Which makes them exactly as evil as static access. Funktionality you dispatch to becomes irreplaceable destroying a fundament of OO: Dynamic dispatch.
I want to use this blog post to illustrate the concept of dynamic dispatch which I use a lot recently to motivate creating clean OO structures in my trainings. In my experience, this helps people to understand why we want to write code in this way. After that I will show why traits are bad in this direction.
Dynamic dispatch is actually an implementation detail of object oriented programming languages. To explain it I need to take a little leap back in time and illustrate the code flow in a classic procedural program:
The graphic shows two procedures which call a shared
log() procedure, the arrows visualize the execution flow of the program. As can be seen, a procedural program classically works top down. In order to solve a complex task, a procedure dispatches to other procedures where each fulfills a smaller fraction of the task. It is important to notice that the procedures to be executed are exactly known at compile time of the program (simplified). This is what is called a static dispatch.
Imagine you now want to log all friendship related operations to the new Facelog server, because it generates incredibly useful insights for you. What are your options to implement this change?
You can a) change the
log() procedure itself, i.e. patch it. But this is of course no real option here, because
createUser() would also be affected by this change and most probably many other modules that use
log(). Option b) is to touch the
createFriendship() procedure (and any other friendship related modules) and change them to use another procedure instead of
facelog().
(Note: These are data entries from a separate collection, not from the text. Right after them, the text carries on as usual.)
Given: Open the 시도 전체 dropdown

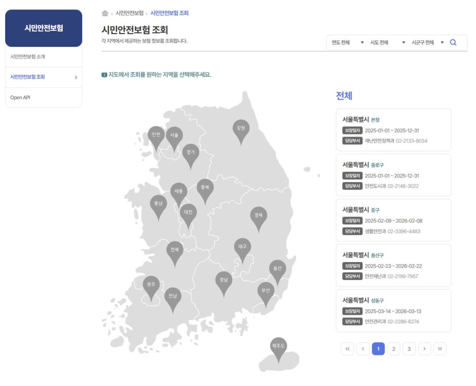Looking at the screenshot, I should pyautogui.click(x=384, y=42).
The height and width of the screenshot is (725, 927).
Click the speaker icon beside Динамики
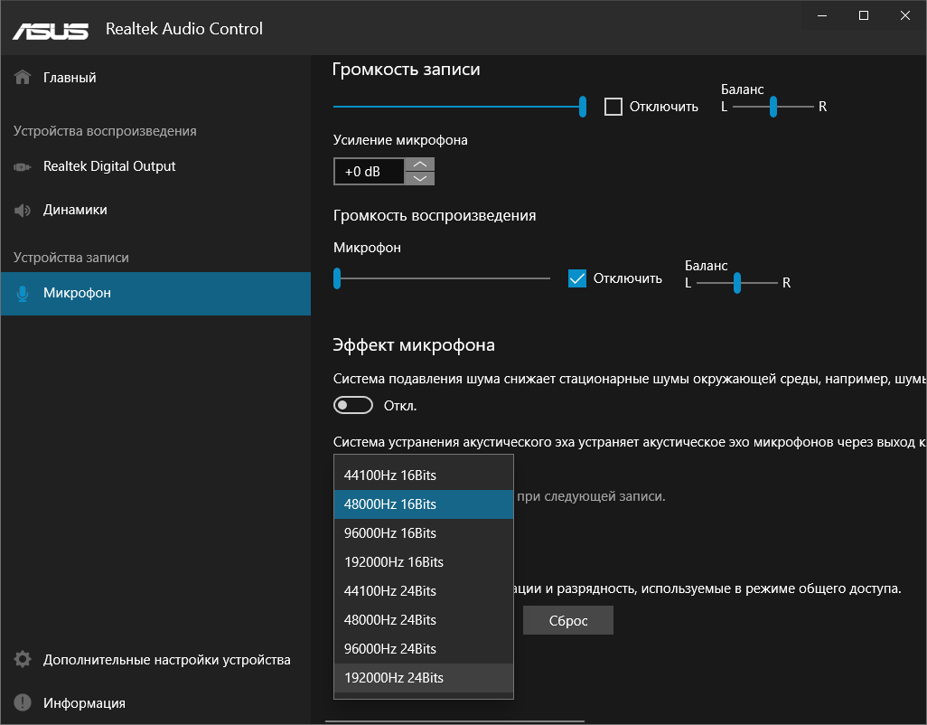click(23, 210)
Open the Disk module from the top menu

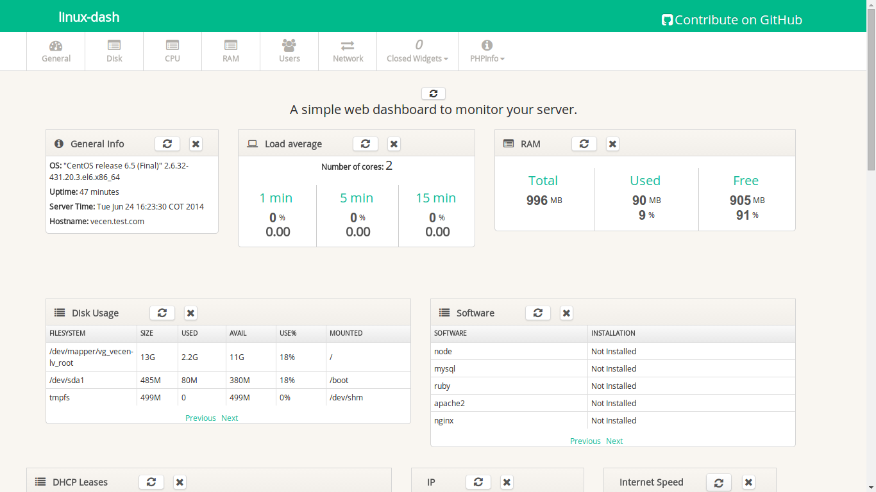114,51
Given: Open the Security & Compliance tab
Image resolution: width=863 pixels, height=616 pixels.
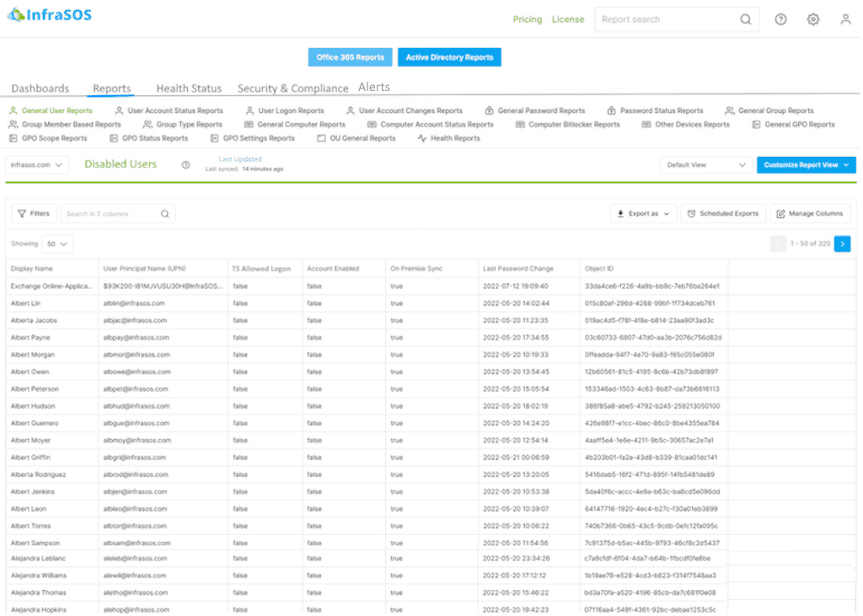Looking at the screenshot, I should click(x=292, y=88).
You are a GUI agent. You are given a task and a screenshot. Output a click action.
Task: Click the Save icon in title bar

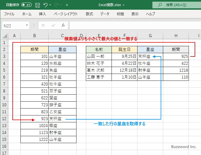click(38, 5)
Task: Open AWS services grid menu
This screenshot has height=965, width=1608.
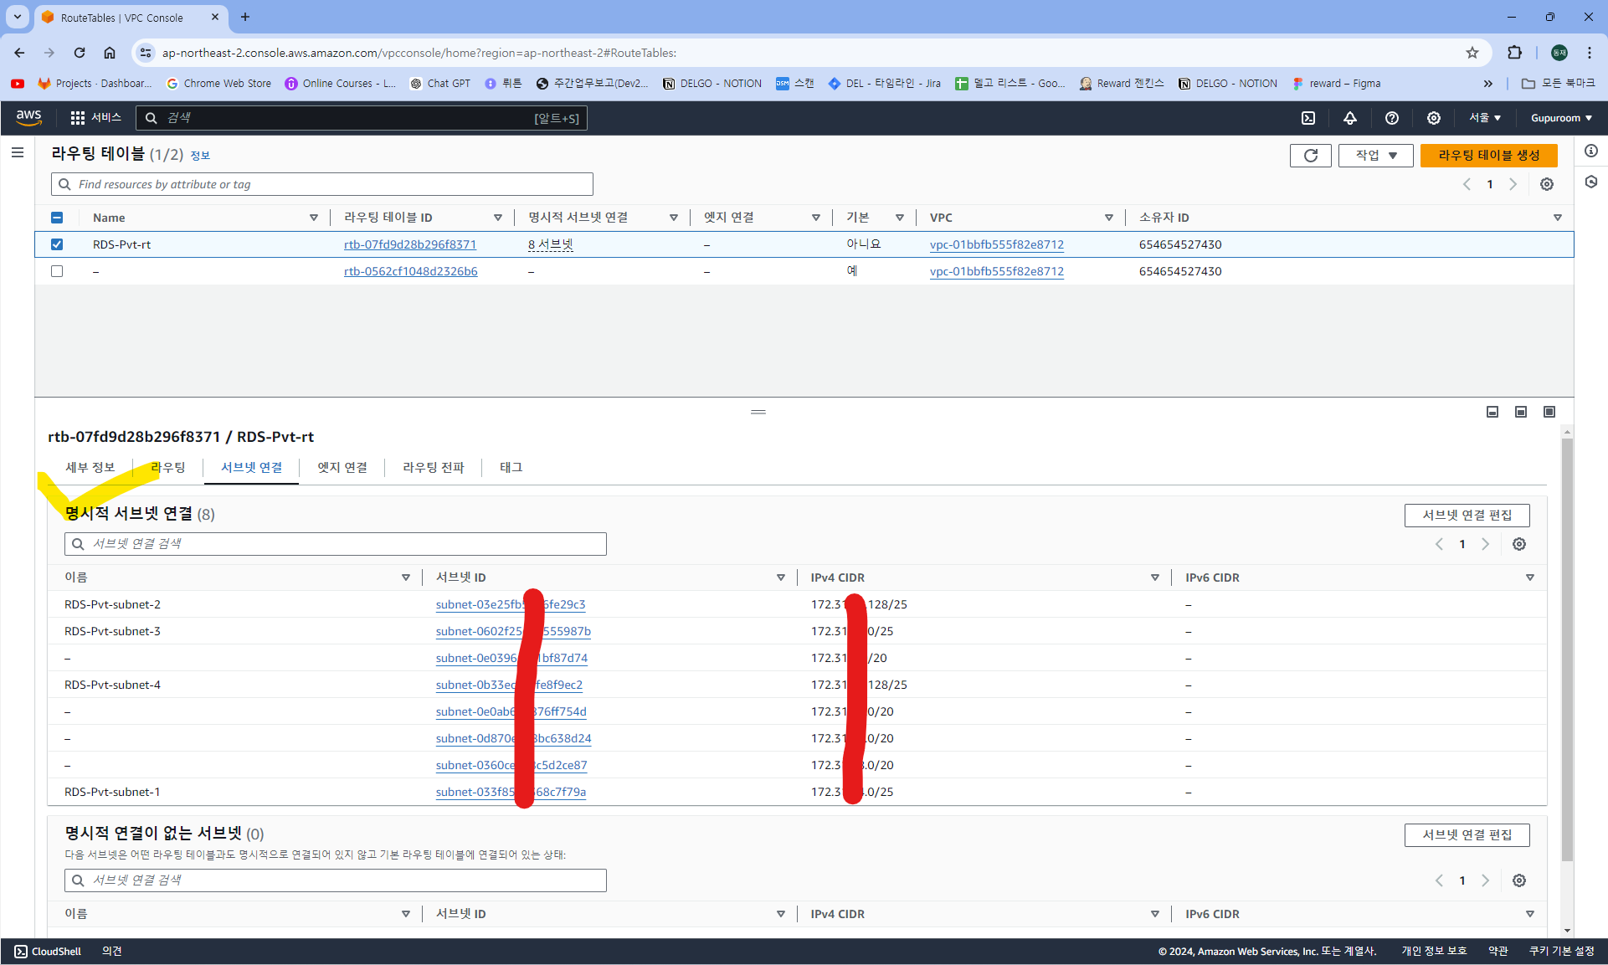Action: [78, 118]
Following this approach is viable, but also means quite some work and potential for errors.
In the object oriented (OO) paradigm the situation is different:
The most obvious difference here is that there are two types of errors: Black arrows visualize the actual code flow again, while gray ones indicate object (actually class) dependencies. The
UserService depends on
Logger and so on.
And this exactly is the crucial point: At compile time, an object oriented program typically only knows about the class dependencies. At this stage it is unclear, how the actual execution flow will be at run-time. It depends upon which particular object is given to the dependant, which might be influenced by configuration, user-input and so on. On a technical level, the programming environment decides out of a set of available method implementations which one is the correct one to use. This is what we call dynamic dispatch.
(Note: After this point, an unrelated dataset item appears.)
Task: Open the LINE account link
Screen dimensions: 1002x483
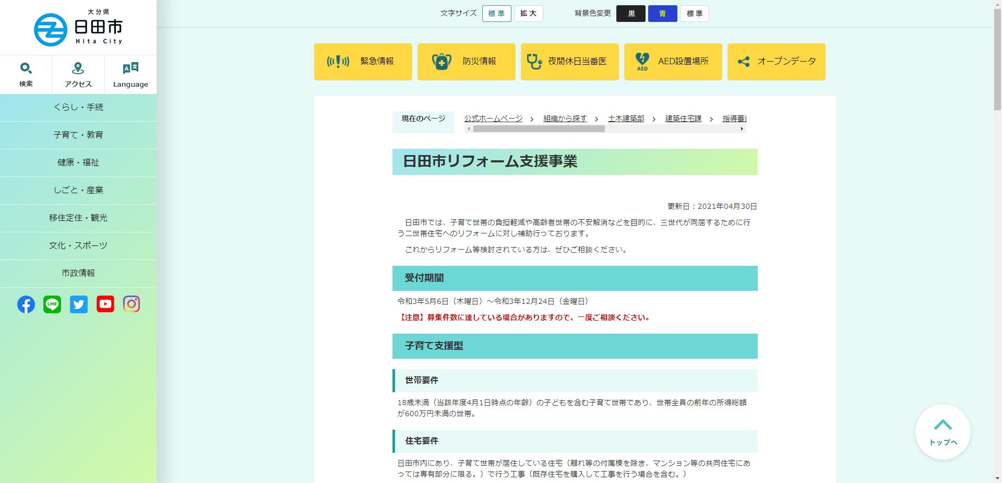Action: tap(52, 304)
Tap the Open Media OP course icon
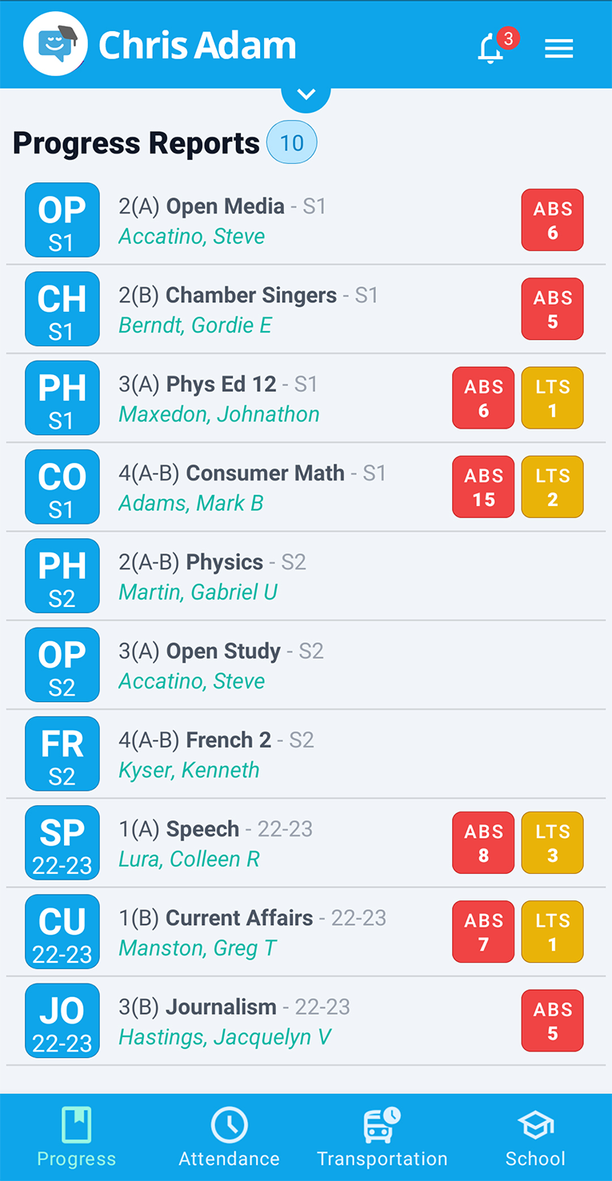 62,220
So how could you perform the required change in this environment? Of course you can just give a different object to
FriendshipService, which provides the API defined by the
Logger type but talks to Facelog instead of writing to a file. The dynamic dispatch will take care. The nice thing: You neither need to touch the
FriendshipService nor do you need to fear undesired side-effects on
UserService and others by touching the
Now, that is dynamic dispatch: Your execution environment decides at run-time, which method is actually to be called, based on the actual object reference given for a type dependency. There is no need to recompile the program to achieve a change in this dispatching, a different user input or configuration can suffice.
Now take a look at a static method call as shown in the following graphic:
What do you realize? Right, a static method call is actually a procedural call. Indeed, the dispatch is static in this case: There is no way for you to replace this call fine grained, except for the two procedural approaches explained further up. Whenever you introduce a static method call, you throw away the powers that dynamic dispatch unveils to you.
Now look at the next graphic that shows a trait implementation for the
Using a trait copies a piece of code into your class, making it a part itself. How would you realize the desired change now? True, there is now way to utilize dynamic dispatch here, but only the procedural approaches work. A trait is static dispatch, too.
There is of course much more in the background of this very narrow view on object oriented mechanics, for example subtype polymorphism.
I'm aware that there are concepts in procedural languages to implement a dynamic dispatch, too, for example function pointers. However, for illustration purposes, it is helpful to take these out of scope here.